Denmark’s biggest pension fund banked its highest ever quarterly gain in the first three months of 2019 – but its CEO has warned that investment returns are set to be generally lower in future.

In the first quarter, ATP reported that assets in its return-seeking investment portfolio grew to DKK109.2bn (€14.6bn), from DKK92.1bn at the end of December, due to a record 21.7% investment return. Leverage effects brought the portfolio’s value up to DKK333bn.

Most of ATP’s DKK837.6bn of total assets are held in its hedging portfolio, with the portion relating to the fund’s bonus potential managed in a separate investment portfolio, which can borrow at market rates from the hedging portfolio.

ATP, which runs the statutory labour-market supplementary pension, said the 21.7% return was the highest ever recorded for a single quarter, and higher than the annual average return over the most recent one-, three- and five-year periods.

Bo Foged, acting chief executive, said: “We have realised an unusually good result for the first quarter of 2019 and delivered a very high return, which is highly satisfactory.

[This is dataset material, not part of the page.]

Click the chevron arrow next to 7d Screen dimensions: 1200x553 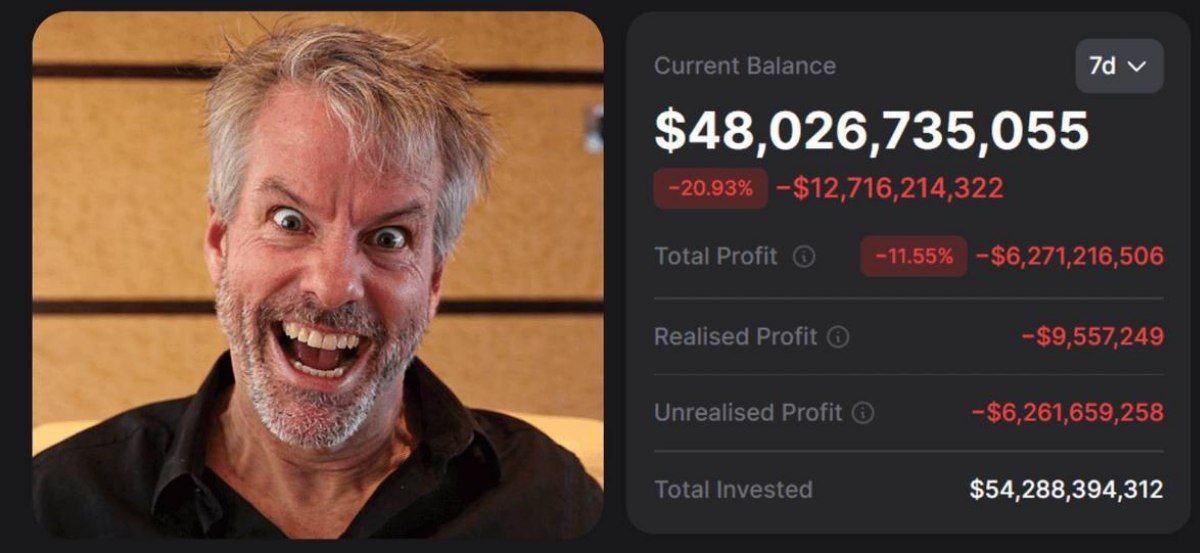(1136, 67)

“With this having been said, we can also look forward to generally lower investment returns in the years to come, and at the same time we are seeing greater fluctuations between quarters.”

Because of this, ATP would maintain a disciplined approach to its portfolio construction and risk management in order to also create satisfactory results in the longer term, Foged added.

ATP’s new responsibilities

The pension fund also announced that it was to manage the Obligatorisk Pensionsordning (Mandatory Pension Scheme), following a Danish parliament agreement in March.

The scheme will come into force in 2020, and will initially cover more than 1m citizens making mandatory savings while on social welfare benefits.

Asked whether the extra funds would mean savings in terms of increased economies of scale for ATP, Foged told IPE that the overall impact of such effects was as yet uncertain.

“It’s difficult to say because you have different trends going on,” he said. “Of course this will increase economies of scale, on the other hand we are going more into alternatives and they are more labour intensive, so we have different factors pulling in different directions.”

ATP estimated that the new scheme would bring inflows amounting to around 40% of the deposits it currently receives.